Bu serginin başlangıç noktası olan ve İnci Eviner tarafından yürütülen, Kadir Has Üniversitesi Tasarım Yüksek Lisans Programının ‘Performatif Araştırma Yöntemleri’ atölyesi, sanatın koşullarını, diğer disiplinler ve hayatla olan etkileşimini tartışırken bir yandan da bu süreçte her bir sanatçı/araştırmacının gerçekte bireysel ilgi alanlarının ne olduğunu keşfettiği, “bilim” ve “sanatı” ayıran duvarları aştığı ve sanatın özgürleştirici yöntemlerini benimsediği dinamik bir atölye ortamını mümkün kıldı. Ayrıca, sanatçıların kendi disiplinlerinin üniversite eğitim sistemi içindeki ezberlenmiş araştırma yöntemlerini aşarak eleştirel yaklaşmalarını sağladı. Genellikle sanatın eğitim müfredatından çıkarıldığı üniversite sistemi içinde sanatı, bir bilgi üretim alanı olarak çok daha kapsayıcı ve yaratıcılığın önünü açan canlı bir atölye çalışması içinde deneyimletti. Kavram ve nosyonları; pratik ile teoriyi; kültür ve doğa ilişkilerini sanatın yöntemleri ile deneyimlemek, araştırmak ve özgün fikirlerini malzeme ile dönüştürürken kendilerinin de dönüşmesine aracılık eden canlı bir ortamın sonuçlarının, sanatı dışlayan üniversite eğitim sistemi için de aydınlatıcı olduğunu söylemek yanlış olmaz.

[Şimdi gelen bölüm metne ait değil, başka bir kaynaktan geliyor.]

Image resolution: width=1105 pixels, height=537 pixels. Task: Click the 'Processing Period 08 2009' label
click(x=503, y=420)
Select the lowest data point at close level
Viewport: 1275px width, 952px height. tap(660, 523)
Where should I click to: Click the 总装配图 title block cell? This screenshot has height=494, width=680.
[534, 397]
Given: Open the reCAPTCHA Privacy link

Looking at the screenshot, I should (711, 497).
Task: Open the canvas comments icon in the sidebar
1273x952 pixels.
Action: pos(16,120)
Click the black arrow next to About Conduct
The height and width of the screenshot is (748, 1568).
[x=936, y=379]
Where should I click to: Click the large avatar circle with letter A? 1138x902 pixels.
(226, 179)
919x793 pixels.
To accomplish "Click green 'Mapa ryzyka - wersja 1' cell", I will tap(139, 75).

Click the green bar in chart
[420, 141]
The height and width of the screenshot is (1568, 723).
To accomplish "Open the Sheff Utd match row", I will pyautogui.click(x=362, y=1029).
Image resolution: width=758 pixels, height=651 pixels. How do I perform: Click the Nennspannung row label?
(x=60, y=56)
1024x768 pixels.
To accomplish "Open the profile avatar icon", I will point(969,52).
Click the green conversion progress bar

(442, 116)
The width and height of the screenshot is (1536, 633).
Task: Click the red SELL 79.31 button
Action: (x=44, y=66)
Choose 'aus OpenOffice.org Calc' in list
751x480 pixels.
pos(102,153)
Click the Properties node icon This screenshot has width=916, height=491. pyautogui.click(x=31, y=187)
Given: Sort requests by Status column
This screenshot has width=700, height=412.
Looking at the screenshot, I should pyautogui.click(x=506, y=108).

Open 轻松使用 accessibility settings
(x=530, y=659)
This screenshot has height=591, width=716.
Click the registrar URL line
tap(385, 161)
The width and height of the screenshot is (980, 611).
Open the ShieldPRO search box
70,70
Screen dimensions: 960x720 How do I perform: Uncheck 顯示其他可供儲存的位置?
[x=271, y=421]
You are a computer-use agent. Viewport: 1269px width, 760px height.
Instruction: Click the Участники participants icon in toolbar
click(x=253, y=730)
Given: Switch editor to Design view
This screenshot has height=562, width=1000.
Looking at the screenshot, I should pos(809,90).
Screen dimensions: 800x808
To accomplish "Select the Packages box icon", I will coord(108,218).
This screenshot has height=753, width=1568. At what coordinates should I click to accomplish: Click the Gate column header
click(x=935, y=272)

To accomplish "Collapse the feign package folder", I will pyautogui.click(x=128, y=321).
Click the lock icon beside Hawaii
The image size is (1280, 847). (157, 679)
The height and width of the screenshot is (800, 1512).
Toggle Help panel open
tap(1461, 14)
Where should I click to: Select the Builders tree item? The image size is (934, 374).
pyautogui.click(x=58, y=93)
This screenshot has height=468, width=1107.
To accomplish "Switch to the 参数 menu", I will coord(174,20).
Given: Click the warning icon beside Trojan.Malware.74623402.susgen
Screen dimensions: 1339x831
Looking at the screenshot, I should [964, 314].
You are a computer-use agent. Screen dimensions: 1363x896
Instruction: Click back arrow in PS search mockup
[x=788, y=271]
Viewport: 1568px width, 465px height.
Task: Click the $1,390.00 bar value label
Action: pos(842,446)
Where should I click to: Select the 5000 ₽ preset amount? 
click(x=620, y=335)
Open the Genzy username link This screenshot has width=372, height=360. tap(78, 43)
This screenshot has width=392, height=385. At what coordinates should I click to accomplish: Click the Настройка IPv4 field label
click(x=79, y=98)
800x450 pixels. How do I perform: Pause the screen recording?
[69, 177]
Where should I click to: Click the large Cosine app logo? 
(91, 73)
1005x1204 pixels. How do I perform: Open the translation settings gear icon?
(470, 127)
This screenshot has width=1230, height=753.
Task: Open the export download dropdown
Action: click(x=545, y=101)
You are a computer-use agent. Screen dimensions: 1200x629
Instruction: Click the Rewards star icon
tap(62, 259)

Çağımızın, günümüzde ve gelecekteki karşılıklarına ve etkilerine odaklanan bu sergi, her bir sanatçının, gündelik yaşamın başka bir alanına mercek tuttuğu, dünya üzerindeki etkilerini tekrar düşünerek, dönüştürerek anlattığı bir akış içerisinde var oluyor. Zümra Çetinler, hızlı tüketimle artan tek kullanımlık plastik alışkanlığının su ekosisteminde yol açtığı zararı farklı bir bakış açısı içinde araştıran ve bu anlamda doğayı, bünyesine alarak dönüştürdüğü atıklar üzerinden deneyimleyen yeni bir doğa araştırmasına doğru yol alıyor. Kısırkaya Plajındaki plastik popülasyonunu bir bitki örtüsü gibi ele alan ve bu doğrultuda biyo çözünür bir malzeme tasarımı ile bu sahte-bitki-örtüsünü bulunduğu bölgeye geri yerleştiren Zümra, bunu yaparken de doğaya olan müdahaleyi minimumda tutarak doğal döngünün kendisine kenetlenmeyi hedefliyor. Seri üretimin ve bunun üretilen malzemelerle olan ilişkisini baz alan Meriç Kara, sadece ticari bir amaç için üretilmiş metal malzemeleri doğada bulduğu atık ağaç dallarıyla birleştirdiği bir yerleştirme ile sergide yerini alıyor. Geçmişten günümüze müzeciliğe odaklanan Burcu Özgen, müze mekanların günümüzdeki değişimine dikkat çektiği ve çağlar arası etkileşime göre yeniden tasarladığı eski mekanların, günümüzde nasıl tekrar inşa edilebileceğine odaklanırken, beraberinde ürettiği müze rehberi aracılığıyla katılımcılara ”Bugünden geleceğe sergilenecek şey nedir?” sorusunu sorarak günümüzden geleceğe uzanan bir köprü kurmayı ve bu sayede geçmişin izlerini modern zamanla birleştirmeyi amaçlıyor. Sahne ötesinde performatif pratikler üzerine çalışan Rıza Efe Reis, özellikle gelecek tasvirlerinin performatif ifadesine odaklanıyor. Zamanda asla kalıcı olmayan söz ve hareketin ne gibi etkilemeler ve vaadlerle yaratabileceği üzerine çalışıyor. Makineleşmenin ötesinde algoritmaların hayatımıza girmesiyle, tüm gündelik yaşamımızı tekrar sorgulayan Heper Sayar, yapay zeka uygulamalarını birer psikolojik sisteme sahip organizma gibi konumlandırarak, kapasitelerinin sınırlarına ve kendi iç dinamiklerine otonomluk üzerinden odaklanıyor. Günümüzde sık sık karşılaştığımız şehirlerde yaşayan elektrikli scooterları, rotalarını ve habitatlarını araştıran Eren Yıldırım, atık scooter parçalarını terk edildikleri hurdalıklardan kurtararak geleceğin kalıntıları olarak yeniden tasarlıyor.